**Your goal:** Within the records, which lines hold the string "arrow"? Report each one by copying it.

---

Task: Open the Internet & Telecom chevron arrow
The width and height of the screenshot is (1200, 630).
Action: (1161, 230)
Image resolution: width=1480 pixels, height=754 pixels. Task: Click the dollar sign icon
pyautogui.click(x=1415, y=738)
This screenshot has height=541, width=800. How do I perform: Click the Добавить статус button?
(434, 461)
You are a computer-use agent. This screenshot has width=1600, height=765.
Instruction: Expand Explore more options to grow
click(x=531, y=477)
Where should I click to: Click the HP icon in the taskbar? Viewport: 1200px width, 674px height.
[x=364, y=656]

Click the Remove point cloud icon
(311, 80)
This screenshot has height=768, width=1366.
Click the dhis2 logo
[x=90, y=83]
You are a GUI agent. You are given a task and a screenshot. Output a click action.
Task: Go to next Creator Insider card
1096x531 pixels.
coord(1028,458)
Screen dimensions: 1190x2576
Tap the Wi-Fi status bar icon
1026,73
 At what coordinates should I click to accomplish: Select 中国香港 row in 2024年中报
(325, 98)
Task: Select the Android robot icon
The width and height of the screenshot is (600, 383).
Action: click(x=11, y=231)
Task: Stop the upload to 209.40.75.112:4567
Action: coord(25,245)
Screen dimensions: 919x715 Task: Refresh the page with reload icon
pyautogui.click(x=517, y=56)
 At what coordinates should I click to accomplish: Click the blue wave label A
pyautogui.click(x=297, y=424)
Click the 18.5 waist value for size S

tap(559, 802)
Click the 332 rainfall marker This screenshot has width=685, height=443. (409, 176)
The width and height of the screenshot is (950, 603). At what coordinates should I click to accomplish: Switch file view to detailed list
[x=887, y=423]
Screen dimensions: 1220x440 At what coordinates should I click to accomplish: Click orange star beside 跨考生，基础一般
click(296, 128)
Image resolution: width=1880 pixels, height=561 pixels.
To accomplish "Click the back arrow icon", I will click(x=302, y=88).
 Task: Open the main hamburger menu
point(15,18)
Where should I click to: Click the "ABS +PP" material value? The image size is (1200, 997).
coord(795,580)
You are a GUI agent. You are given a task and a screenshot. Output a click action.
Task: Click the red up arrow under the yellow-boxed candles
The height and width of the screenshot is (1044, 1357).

---

**Task solution:**
Task: Open the Internet & Telecom chevron arrow
To accomplish "Click the back arrow icon", I will click(x=302, y=88).
Task: Click the red up arrow under the yellow-boxed candles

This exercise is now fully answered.